C’est en cela que l’on peut dire, en tant que mutazilites, qu’il est tout à fait possible d’allier les techniques universitaires d’études des textes sacrés pour éclairer la foi, voire la démultiplier car elles peuvent servir à faire ressortir toute la complexité du Livre, tous ses entrelacs, tous ses paradoxes qui n’ont qu’un but : celui de dévoiler le Tawhîd (Unicité divine). Et c’est parfois justement par l’approche détaillée d’un tableau que l’on peut percevoir tout le génie de l’artiste.
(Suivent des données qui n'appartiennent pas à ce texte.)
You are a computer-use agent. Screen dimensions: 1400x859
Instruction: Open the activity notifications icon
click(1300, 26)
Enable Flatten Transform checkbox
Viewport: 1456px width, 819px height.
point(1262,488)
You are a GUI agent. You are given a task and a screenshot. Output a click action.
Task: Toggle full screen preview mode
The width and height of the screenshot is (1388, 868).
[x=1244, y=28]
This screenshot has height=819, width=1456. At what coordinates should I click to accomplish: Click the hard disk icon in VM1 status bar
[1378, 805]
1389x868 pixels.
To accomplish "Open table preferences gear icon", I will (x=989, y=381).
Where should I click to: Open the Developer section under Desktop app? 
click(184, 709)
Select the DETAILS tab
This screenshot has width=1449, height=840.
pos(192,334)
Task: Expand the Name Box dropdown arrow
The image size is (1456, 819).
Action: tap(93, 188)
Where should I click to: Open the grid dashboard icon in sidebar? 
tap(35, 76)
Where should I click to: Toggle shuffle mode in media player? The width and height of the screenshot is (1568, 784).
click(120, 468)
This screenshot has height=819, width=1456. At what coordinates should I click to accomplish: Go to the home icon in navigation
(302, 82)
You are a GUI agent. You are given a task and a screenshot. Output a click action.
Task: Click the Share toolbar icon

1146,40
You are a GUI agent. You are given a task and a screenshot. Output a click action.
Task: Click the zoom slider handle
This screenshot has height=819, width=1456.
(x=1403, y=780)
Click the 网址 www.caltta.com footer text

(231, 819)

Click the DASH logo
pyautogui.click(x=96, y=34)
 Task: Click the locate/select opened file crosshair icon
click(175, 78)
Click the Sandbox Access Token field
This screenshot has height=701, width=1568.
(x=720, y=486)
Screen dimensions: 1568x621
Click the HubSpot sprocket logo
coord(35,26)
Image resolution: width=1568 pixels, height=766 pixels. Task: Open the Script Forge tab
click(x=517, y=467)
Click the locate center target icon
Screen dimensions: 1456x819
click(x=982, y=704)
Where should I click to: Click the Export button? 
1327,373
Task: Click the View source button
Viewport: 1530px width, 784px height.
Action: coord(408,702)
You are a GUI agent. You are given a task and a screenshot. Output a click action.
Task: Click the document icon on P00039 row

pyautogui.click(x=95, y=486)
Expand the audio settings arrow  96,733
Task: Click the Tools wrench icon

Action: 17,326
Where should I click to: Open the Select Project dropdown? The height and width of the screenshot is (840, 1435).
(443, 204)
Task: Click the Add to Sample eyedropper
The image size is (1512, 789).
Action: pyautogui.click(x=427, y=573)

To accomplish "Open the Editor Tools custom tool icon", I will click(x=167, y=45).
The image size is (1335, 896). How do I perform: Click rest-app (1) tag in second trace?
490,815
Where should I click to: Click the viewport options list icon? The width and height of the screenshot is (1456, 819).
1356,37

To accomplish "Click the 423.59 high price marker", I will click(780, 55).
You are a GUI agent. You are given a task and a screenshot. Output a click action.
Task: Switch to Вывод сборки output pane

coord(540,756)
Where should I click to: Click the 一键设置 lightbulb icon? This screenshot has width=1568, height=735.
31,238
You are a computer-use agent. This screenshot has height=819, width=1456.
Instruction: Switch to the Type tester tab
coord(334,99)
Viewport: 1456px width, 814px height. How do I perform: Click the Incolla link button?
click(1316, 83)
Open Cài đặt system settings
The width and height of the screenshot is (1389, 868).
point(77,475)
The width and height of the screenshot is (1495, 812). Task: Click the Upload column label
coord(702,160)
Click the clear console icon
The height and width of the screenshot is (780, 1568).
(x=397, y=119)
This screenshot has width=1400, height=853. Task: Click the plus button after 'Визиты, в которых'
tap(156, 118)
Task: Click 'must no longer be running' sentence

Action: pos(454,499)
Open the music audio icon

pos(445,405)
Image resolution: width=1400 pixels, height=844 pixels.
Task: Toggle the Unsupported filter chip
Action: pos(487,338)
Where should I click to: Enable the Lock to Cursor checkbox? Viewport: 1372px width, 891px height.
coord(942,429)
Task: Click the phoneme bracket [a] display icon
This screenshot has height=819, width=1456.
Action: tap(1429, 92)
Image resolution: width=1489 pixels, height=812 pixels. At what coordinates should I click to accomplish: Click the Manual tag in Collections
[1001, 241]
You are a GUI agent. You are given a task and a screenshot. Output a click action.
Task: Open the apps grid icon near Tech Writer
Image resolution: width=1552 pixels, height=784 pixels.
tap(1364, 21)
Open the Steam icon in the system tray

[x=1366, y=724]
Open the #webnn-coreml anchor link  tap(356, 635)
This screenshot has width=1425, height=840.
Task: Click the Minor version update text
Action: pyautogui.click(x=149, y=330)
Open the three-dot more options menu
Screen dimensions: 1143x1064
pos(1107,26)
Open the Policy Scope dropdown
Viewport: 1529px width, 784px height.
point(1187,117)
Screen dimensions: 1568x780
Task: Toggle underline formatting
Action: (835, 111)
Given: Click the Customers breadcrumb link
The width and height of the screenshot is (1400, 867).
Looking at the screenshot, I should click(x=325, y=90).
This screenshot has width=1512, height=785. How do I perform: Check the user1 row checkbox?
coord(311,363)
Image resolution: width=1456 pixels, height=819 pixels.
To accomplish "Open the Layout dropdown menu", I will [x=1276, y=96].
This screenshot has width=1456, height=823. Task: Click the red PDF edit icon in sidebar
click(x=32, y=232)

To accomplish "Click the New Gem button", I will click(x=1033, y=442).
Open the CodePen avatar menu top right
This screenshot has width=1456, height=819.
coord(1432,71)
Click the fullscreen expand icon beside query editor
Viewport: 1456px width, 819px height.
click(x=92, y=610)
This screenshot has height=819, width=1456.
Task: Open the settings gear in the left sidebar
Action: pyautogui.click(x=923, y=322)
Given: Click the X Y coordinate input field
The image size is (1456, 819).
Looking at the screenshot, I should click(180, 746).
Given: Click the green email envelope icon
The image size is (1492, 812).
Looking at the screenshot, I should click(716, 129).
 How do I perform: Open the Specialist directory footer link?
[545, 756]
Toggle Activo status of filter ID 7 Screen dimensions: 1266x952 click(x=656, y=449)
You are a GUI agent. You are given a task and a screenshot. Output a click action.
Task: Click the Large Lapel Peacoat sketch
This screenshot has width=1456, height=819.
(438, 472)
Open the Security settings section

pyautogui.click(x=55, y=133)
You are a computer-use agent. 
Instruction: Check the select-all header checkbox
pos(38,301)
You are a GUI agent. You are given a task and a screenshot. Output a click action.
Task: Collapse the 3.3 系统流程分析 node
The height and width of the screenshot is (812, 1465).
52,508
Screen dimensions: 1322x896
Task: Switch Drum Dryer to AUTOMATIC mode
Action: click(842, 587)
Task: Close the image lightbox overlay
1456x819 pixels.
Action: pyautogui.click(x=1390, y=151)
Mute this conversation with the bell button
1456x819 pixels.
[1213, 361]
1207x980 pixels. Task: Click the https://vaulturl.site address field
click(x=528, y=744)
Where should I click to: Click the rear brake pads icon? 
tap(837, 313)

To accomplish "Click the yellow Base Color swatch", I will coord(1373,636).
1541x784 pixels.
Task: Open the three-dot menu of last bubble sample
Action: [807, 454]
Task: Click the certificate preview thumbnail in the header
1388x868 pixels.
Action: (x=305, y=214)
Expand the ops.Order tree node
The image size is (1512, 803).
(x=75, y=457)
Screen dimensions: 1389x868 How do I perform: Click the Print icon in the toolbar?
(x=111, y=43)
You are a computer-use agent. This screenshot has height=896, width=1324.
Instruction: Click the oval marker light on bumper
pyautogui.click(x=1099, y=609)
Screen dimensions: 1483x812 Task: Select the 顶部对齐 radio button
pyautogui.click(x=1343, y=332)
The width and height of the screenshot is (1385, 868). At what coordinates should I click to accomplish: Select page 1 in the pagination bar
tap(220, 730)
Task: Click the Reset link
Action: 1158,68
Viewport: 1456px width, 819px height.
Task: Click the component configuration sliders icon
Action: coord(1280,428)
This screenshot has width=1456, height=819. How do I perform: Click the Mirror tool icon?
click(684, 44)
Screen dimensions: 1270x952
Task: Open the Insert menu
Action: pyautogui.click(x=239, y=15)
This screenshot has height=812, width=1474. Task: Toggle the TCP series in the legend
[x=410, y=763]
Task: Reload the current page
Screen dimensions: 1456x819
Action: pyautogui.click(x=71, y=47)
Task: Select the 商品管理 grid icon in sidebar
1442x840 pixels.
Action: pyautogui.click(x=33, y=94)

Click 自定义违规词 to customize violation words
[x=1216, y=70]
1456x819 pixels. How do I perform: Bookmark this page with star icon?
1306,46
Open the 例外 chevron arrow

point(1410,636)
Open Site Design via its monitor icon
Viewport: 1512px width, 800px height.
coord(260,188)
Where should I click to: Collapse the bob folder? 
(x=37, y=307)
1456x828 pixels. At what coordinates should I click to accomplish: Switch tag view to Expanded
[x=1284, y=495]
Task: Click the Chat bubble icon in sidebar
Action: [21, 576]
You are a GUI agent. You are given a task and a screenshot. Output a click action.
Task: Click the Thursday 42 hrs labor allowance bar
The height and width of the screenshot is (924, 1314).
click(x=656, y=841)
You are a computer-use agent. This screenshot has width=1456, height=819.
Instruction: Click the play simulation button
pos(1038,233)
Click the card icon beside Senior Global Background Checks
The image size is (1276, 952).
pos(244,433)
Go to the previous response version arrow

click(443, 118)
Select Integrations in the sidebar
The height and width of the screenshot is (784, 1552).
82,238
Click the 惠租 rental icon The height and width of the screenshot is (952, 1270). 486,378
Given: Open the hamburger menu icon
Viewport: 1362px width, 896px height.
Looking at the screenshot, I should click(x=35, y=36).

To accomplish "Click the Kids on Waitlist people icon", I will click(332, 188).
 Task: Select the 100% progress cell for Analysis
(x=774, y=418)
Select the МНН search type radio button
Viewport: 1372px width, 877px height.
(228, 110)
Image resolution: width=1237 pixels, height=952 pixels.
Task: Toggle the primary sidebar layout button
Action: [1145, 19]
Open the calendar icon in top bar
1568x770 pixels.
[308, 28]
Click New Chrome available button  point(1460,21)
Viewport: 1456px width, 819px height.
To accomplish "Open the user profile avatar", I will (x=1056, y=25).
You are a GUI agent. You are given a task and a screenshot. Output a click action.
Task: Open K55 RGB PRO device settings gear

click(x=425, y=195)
Voir le Coran comme un tout, qu’il faudrait percevoir de manière globale sans décortiquer le texte, ne doit pas exclure la possibilité de l’explorer dans ses moindres détails et dans sa structure. Cela n’enlève rien à son caractère sacré, qui ne signifie pas intouchable et figé dans le temps, mais qui souligne son génie métaphysique et sa capacité à être revivifié à chaque époque grâce à l’extraordinaire souplesse de son contenu.

Ainsi, il est absolument urgent de faire entrer les sciences humaines (histoire, sociologie, linguistique, anthropologie) dans la formation des imams et de tous les musulmans notamment dans le cadre des familles. Il faut distinguer l’islam tel qu’il a été forgé par les êtres humains, et un islam métaphysique, idéal, absolu qui n’a jamais existé. Les deux ne doivent pas être mélangés, et pour cela, seules les sciences humaines sont actuellement capables de distinguer le mythe de la légende, car l’histoire de l’islam nous enseigne à quel point le récit des temps prophétiques s’est construit et écrit après le VIIe siècle sous des califats qui devaient avant tout tenir leur empire grâce à la légitimité religieuse.

Dieu a fait descendre le Coran sur les hommes, il l’a fait passer d’un temps absolu à un temps relatif, humain. Pourquoi continuer à mélanger les deux dimensions ? Beaucoup d’imams, même non fondamentalistes, transmettent un islam mythique, naïf et pauvre, alors que les textes regorgent de subtilités métaphysiques, sociales, psychologiques et anthropologiques. Les « sciences » islamiques se sont focalisées sur l’aspect normatif et juridique créant le fiqh musulman, assimilé, à tort, à la charia. Il est temps aujourd’hui de diversifier l’approche du Coran et d’inventer un nouveau contenu religieux, à la hauteur de ce texte et à la lumière des sciences humaines.

L’entreprise des nouveaux mutazilites est d’apporter leur pierre à ce futur édifice, celui d’un nouvel islam : non pas inventer un nouveau contenu idéologique unique mais apporter d’autres méthodes, d’autres chemins à emprunter pour se diriger vers Dieu. Ainsi, n’hésitez pas à venir nous aider dans cette entreprise. Nous souhaitons agir avec le plus grand nombre pour faire barrage à ceux qui instrumentalisent l’islam. Merci.